(Work item): Only the pictures should be dropped; copy the rest of the entries exactly.
━━ Records for this exercise ━━
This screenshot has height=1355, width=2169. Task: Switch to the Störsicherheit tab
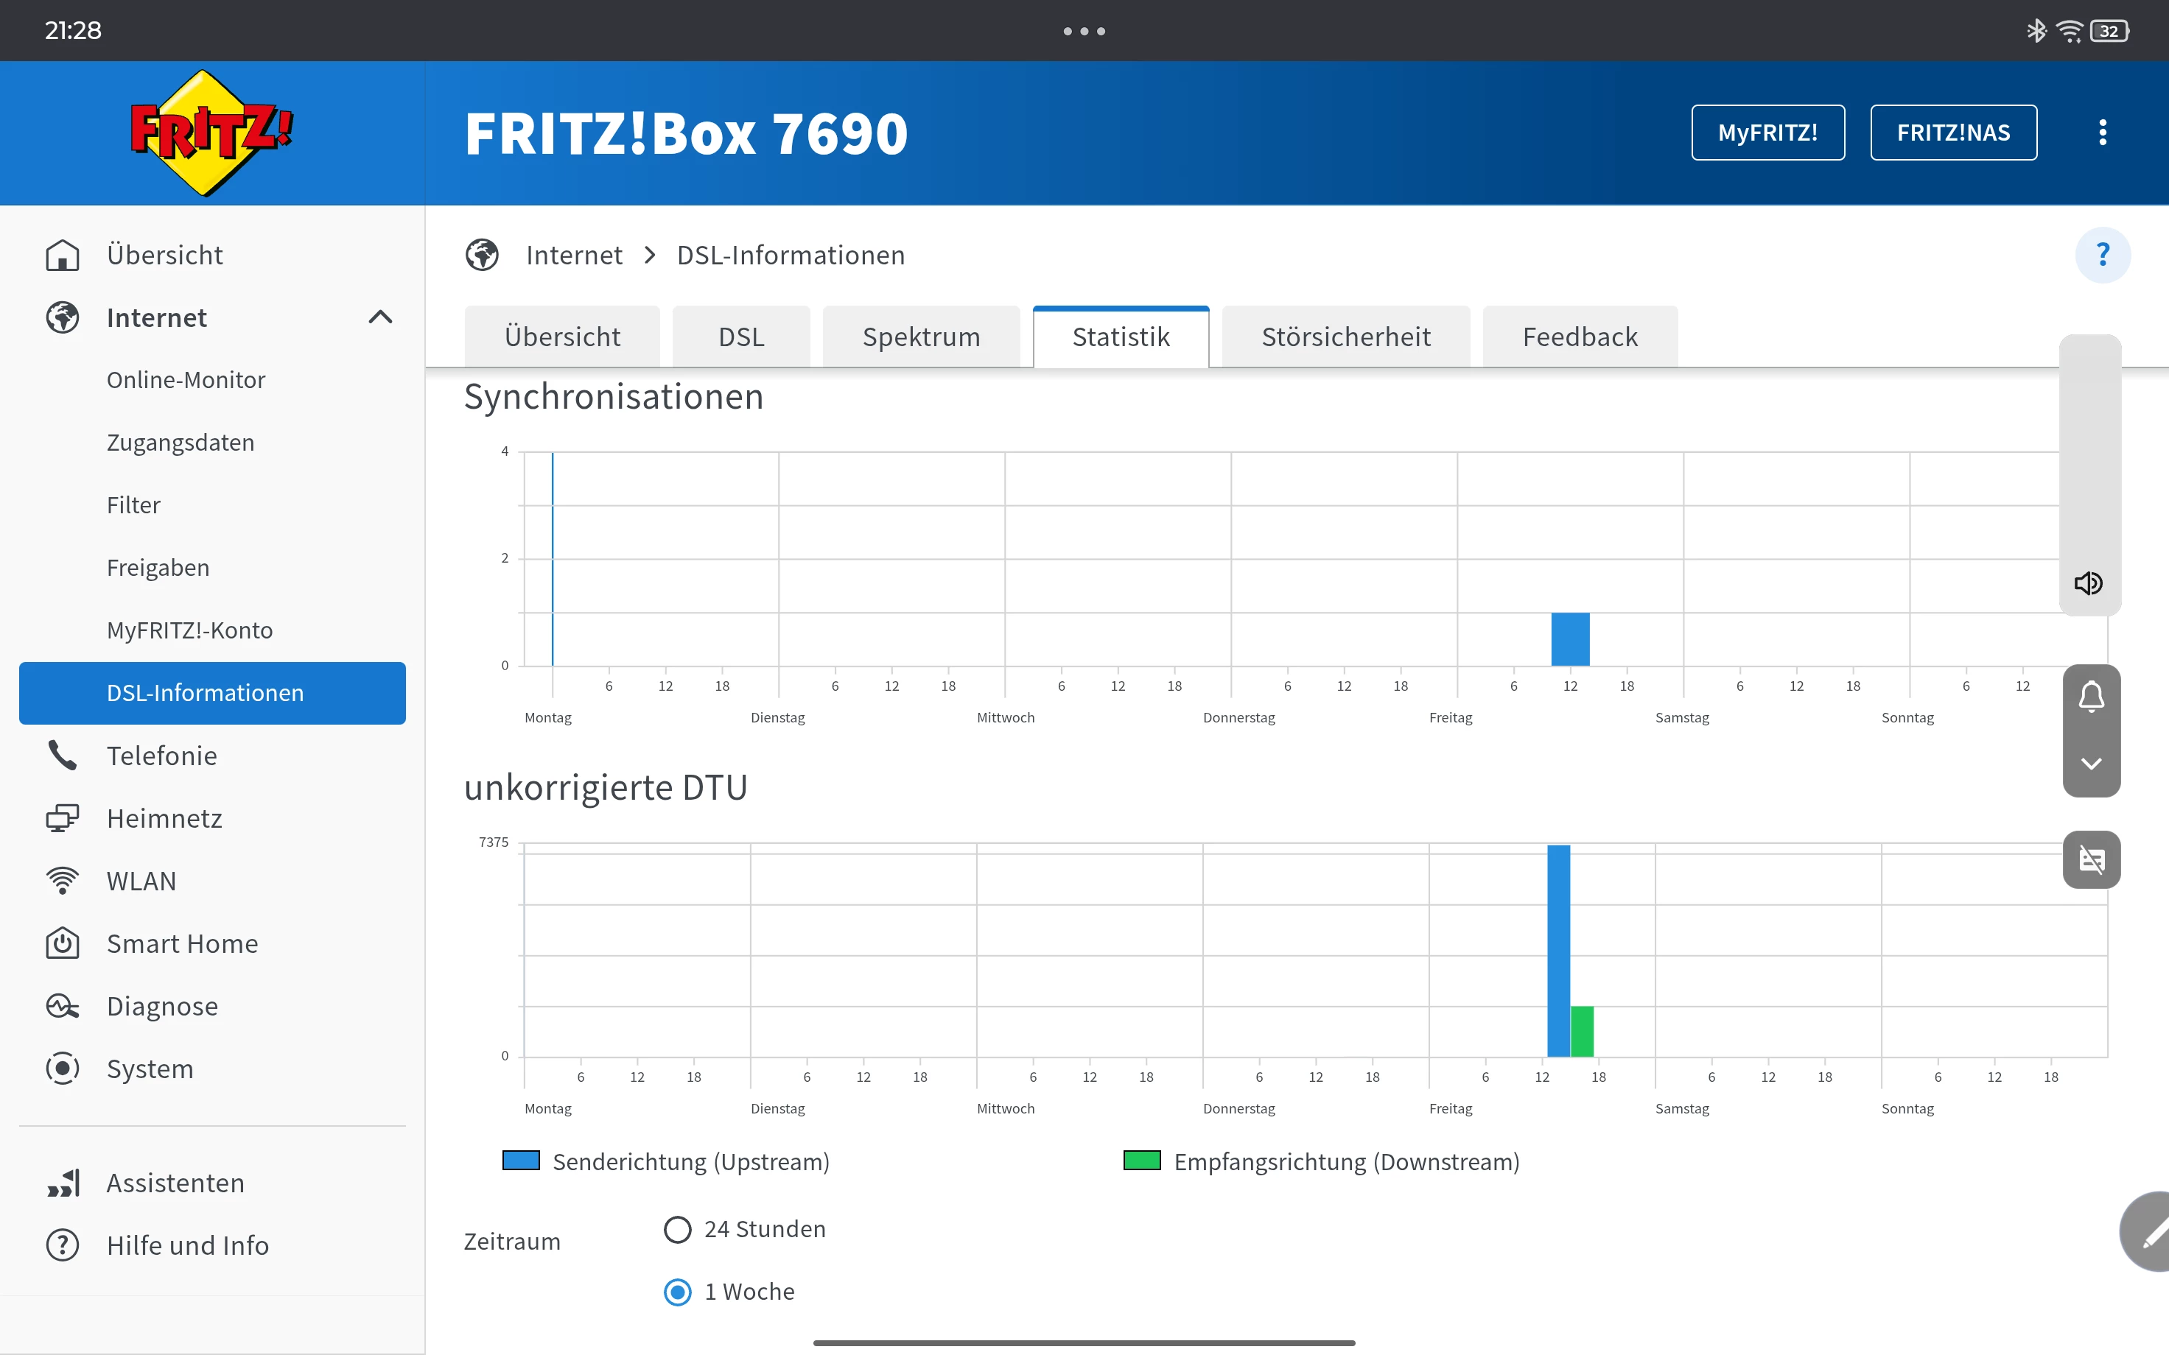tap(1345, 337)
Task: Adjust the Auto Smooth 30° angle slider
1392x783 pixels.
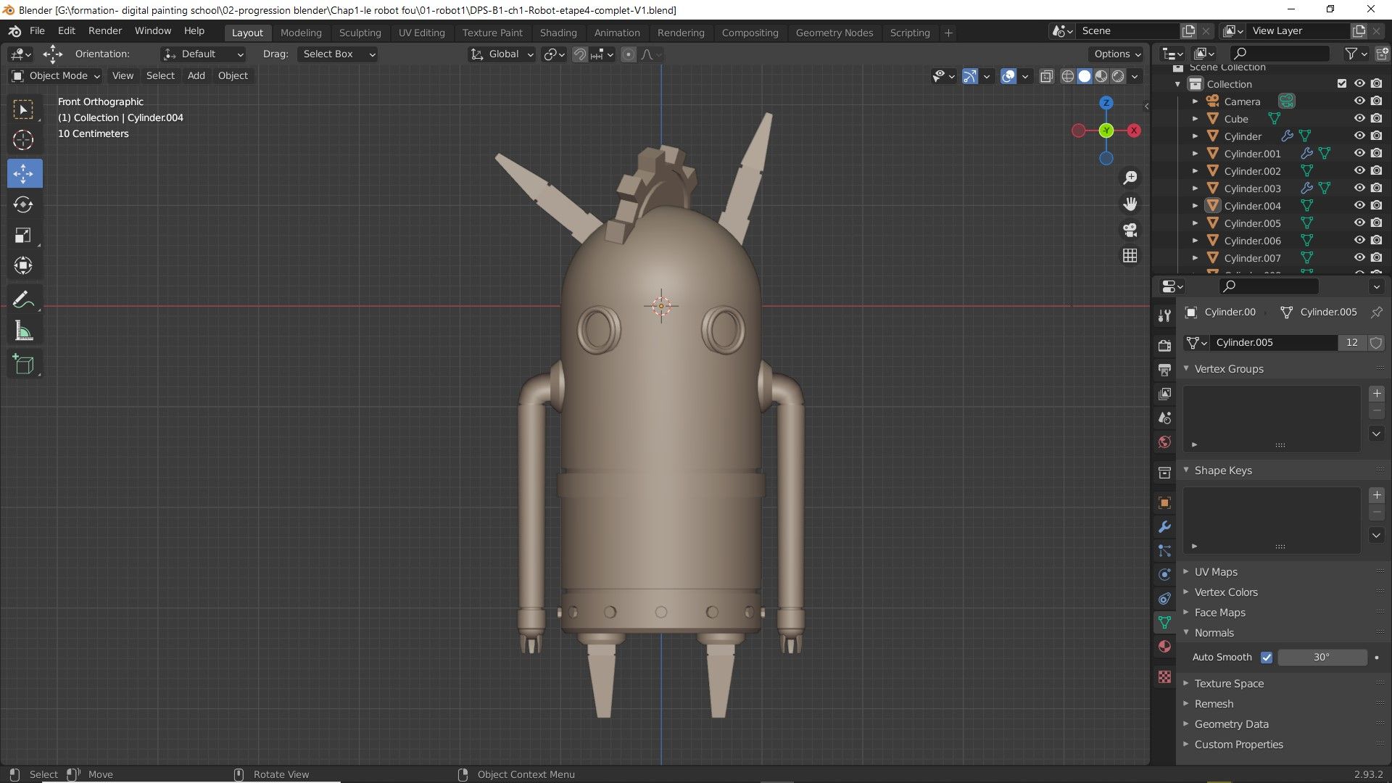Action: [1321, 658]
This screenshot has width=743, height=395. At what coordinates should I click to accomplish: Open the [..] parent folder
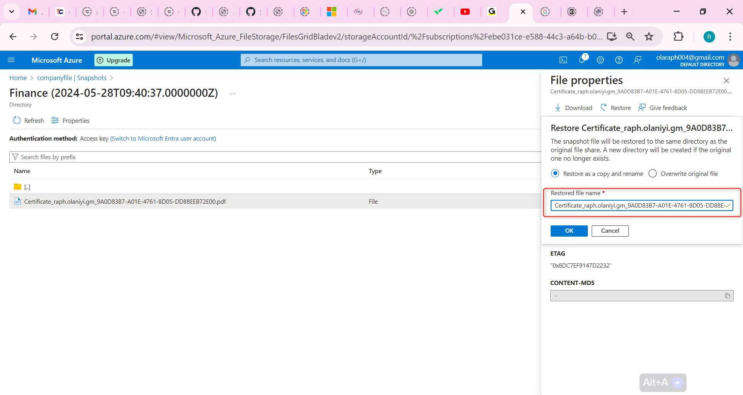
━━━
(Written solution):
This screenshot has height=1355, width=2169. Task: Switch to the Störsicherheit tab
tap(1345, 337)
Task: Adjust the Auto Smooth 30° angle slider
1392x783 pixels.
Action: [1321, 658]
This screenshot has width=743, height=395. At what coordinates should I click to accomplish: Open the [..] parent folder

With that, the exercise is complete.